I like the indie rock and the metalcore/hardcore stuff, so none of these white Southern Calvinists wanna play with me (sniff). They like their bluegrass and Garth Brooks (JN).

Friday, July 25th, 2003

Hunting for Bambi was a hoax. Read my comments when Michael suggested it might be. Then turn off the news once and for all.

Friday, July 25th, 2003

Rob, one thing is certain: I’m no reliable indicator of age. Half the time, I feel like I’m 80 years old because of the arthritis; the rest of the time, my wife is telling me that I’m acting like a child.
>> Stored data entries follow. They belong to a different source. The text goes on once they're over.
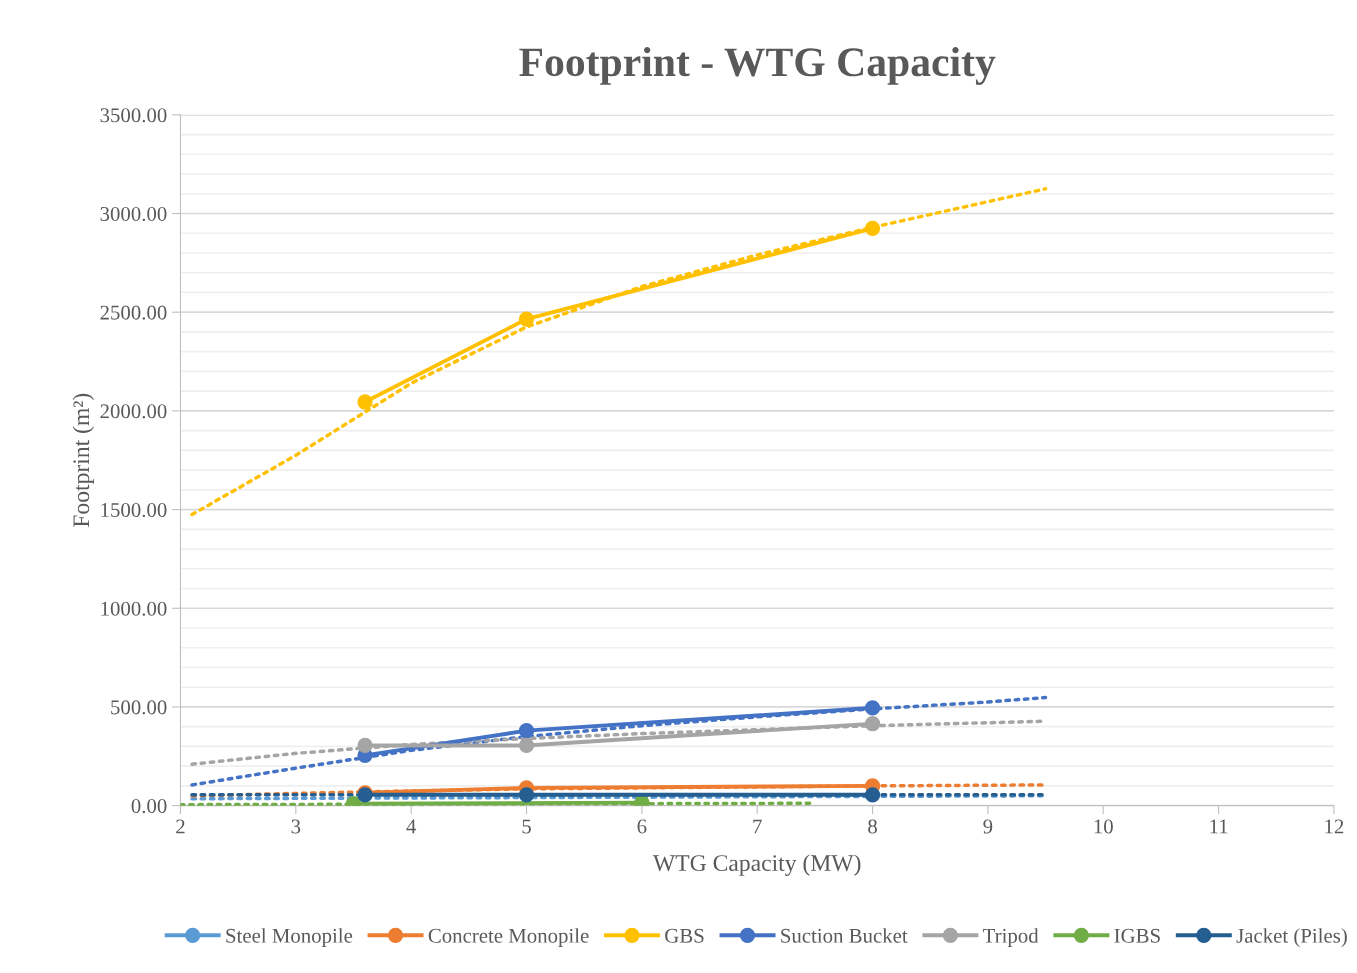  What do you see at coordinates (1334, 826) in the screenshot?
I see `x-tick-label: 12` at bounding box center [1334, 826].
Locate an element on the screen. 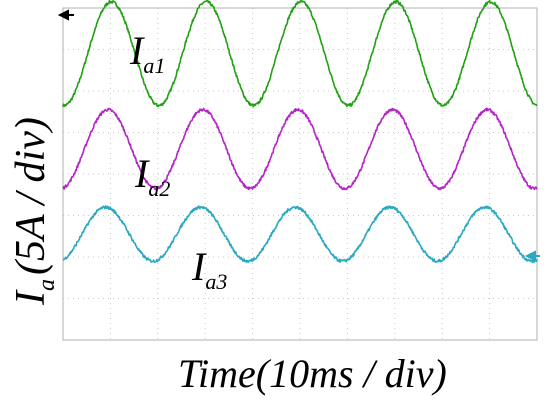  x-axis-label: Time(10ms / div) is located at coordinates (312, 374).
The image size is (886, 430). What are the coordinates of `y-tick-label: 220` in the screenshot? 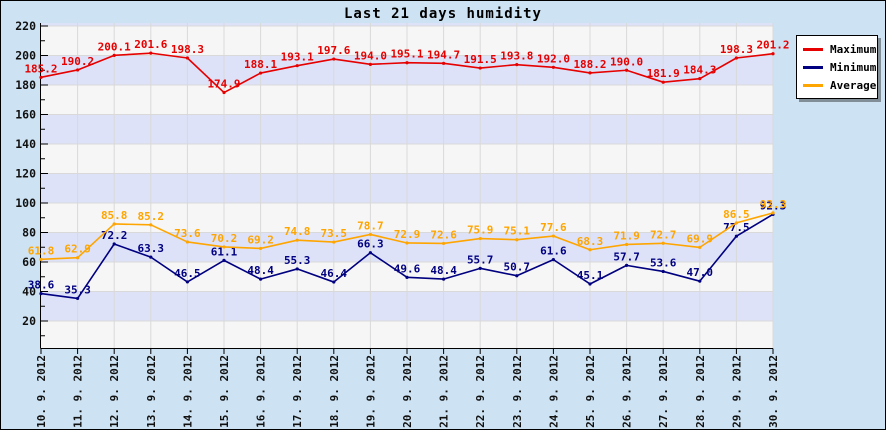 It's located at (26, 26).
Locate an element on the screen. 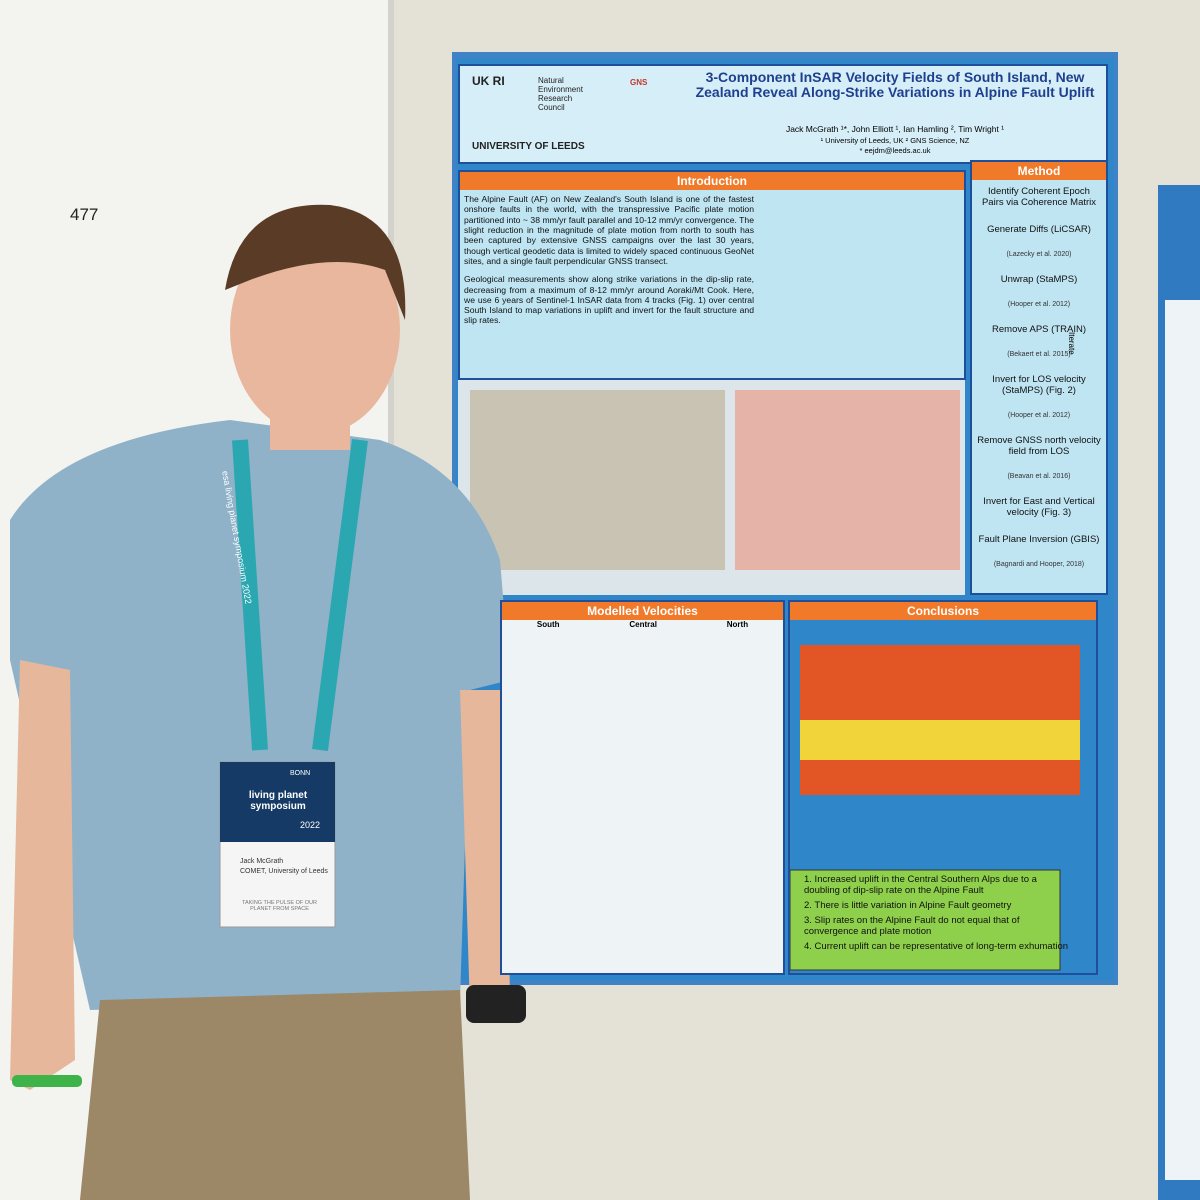 This screenshot has width=1200, height=1200. step-ref: (Bagnardi and Hooper, 2018) is located at coordinates (1039, 564).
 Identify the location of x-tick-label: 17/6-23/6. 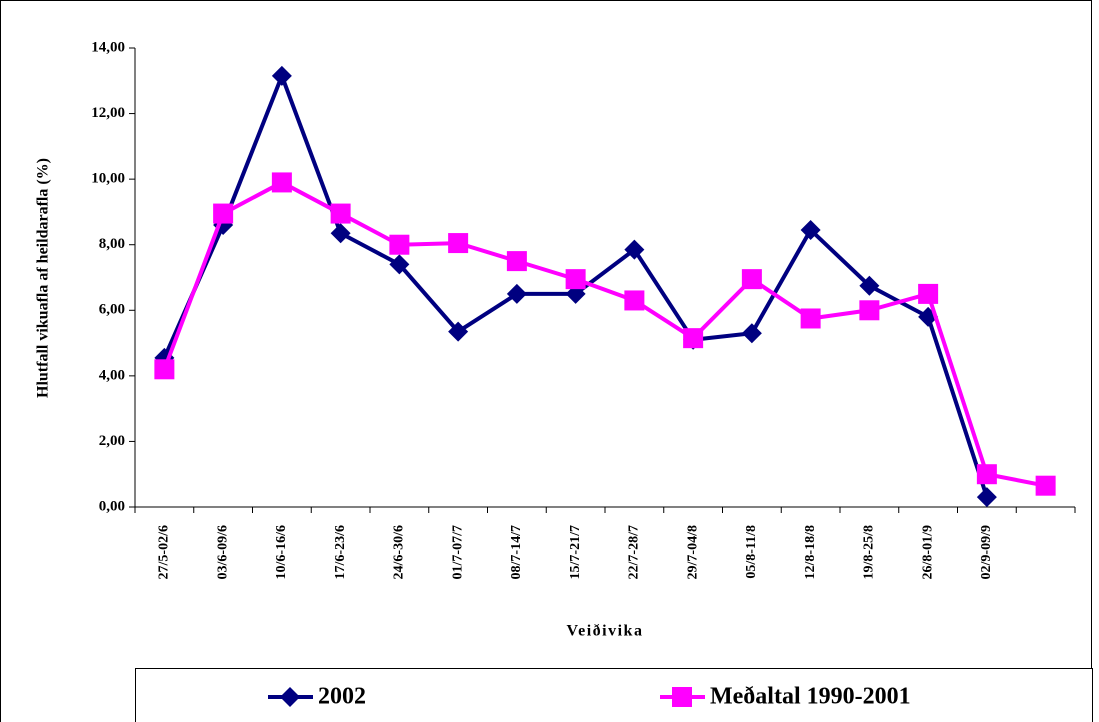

I like this guy. And, for the record, I also refuse to fly domestic flights because so-called security measures do nothing to protect me, and are a complete inconvienence. I, for one, think it would be tremendous victory for the good guys in the war on terrorism if the entire airline industry went out of business. We’ve subsidized and rescued the commercial airlines for far too long; we can’t afford to keep unprofitable businesses going at taxpayer expense.

I’m off to pack.

Scott Ward

Friday, July 25th, 2003

Primary Instrument: Yamaha RBX-350 4-string bass, run through a Zoom Multi-Effects Device, an Ibanez Guitar Chorus, into a Marshall amp. Am willing to upgrade amp to something that doesn’t suck.
Secondary Instrument: Washburn Acoustic-Electric Guitar.

And if anyone has a piano, a drum set, a psaltry, a strumstick, a banjo, a harmonica, or a kazoo – I’m there. Oh, and I’ll go ahead and volunteer the services of a clarinet-playing wife.